_EXERCISE_:
Would you reproduce exactly the lines below from the one holding "Image resolution: width=888" through the one holding "has width=200, height=356.", inclusive, and no others?

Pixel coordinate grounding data
——
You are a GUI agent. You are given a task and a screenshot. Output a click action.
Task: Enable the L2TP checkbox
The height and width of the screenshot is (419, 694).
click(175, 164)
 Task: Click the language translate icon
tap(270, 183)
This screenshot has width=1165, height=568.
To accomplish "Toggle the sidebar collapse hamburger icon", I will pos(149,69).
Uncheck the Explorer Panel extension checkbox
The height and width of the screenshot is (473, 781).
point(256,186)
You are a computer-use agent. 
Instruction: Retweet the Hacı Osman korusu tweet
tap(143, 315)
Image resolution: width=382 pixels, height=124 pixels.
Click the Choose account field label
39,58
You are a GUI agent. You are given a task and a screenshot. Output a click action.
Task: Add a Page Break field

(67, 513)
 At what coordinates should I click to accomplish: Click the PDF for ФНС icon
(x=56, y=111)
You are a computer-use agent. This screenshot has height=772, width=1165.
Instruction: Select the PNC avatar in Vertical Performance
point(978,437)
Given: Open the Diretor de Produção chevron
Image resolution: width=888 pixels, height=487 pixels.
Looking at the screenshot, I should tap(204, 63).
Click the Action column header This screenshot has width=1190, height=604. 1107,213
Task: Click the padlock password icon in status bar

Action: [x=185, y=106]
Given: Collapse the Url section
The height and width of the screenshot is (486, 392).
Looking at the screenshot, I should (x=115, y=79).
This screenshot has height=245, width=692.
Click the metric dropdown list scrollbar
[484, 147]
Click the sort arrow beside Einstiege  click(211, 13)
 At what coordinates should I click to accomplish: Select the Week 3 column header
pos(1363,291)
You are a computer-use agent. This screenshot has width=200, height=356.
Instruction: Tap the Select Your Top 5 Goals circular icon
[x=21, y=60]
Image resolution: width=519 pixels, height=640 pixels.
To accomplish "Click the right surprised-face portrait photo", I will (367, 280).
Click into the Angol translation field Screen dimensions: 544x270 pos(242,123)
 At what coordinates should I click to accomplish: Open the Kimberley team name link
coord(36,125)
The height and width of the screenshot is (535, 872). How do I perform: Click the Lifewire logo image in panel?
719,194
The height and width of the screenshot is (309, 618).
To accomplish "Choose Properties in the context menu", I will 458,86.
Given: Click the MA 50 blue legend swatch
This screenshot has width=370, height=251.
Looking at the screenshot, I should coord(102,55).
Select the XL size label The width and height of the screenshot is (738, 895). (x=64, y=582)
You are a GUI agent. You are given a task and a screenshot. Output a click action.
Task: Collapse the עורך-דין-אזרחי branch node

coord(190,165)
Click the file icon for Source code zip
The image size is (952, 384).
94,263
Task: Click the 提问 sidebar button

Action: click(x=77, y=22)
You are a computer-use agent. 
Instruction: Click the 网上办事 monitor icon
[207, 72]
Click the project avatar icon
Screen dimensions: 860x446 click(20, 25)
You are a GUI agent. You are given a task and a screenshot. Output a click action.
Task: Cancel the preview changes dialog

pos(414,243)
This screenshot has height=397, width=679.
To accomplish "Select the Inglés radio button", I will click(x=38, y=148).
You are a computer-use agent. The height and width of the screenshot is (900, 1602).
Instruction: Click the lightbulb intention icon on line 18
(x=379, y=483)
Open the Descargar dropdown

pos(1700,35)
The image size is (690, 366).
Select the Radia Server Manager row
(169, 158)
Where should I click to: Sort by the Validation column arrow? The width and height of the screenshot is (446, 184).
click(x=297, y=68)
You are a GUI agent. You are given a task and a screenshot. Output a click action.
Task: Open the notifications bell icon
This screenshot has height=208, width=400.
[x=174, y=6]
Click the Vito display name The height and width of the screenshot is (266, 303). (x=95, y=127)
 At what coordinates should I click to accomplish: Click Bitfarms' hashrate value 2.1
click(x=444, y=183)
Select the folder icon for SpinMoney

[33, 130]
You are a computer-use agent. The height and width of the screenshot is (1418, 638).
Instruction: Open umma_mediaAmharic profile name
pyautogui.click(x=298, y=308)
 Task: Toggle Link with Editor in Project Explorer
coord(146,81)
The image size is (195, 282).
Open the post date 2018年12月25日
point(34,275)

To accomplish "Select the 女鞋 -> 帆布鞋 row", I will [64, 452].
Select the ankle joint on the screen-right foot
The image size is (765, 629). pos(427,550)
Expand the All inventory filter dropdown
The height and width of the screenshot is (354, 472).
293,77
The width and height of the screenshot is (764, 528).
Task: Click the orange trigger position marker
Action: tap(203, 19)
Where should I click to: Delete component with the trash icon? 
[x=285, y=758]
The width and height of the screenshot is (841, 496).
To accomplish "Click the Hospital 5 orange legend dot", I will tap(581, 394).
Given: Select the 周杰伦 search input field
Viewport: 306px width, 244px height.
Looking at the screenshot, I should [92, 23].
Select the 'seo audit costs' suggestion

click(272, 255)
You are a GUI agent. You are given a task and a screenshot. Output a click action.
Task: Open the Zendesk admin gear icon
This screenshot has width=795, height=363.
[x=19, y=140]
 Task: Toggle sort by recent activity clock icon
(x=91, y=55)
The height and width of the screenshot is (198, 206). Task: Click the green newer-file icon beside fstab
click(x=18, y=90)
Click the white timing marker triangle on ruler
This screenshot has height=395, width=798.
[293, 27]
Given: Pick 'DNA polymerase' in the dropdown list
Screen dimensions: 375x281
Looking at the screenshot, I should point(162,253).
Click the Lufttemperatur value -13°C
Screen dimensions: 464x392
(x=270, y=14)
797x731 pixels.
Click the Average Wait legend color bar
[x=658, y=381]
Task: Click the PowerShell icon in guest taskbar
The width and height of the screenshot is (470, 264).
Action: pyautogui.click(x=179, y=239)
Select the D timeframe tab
——
_WRITTEN REPLY_:
Image resolution: width=888 pixels, height=487 pixels.
Looking at the screenshot, I should tap(204, 63).
Click the Action column header This screenshot has width=1190, height=604. 1107,213
Task: Click the padlock password icon in status bar

Action: [x=185, y=106]
Given: Collapse the Url section
The height and width of the screenshot is (486, 392).
Looking at the screenshot, I should (x=115, y=79).
This screenshot has height=245, width=692.
Click the metric dropdown list scrollbar
[484, 147]
Click the sort arrow beside Einstiege  click(211, 13)
 At what coordinates should I click to accomplish: Select the Week 3 column header
pos(1363,291)
You are a computer-use agent. This screenshot has width=200, height=356.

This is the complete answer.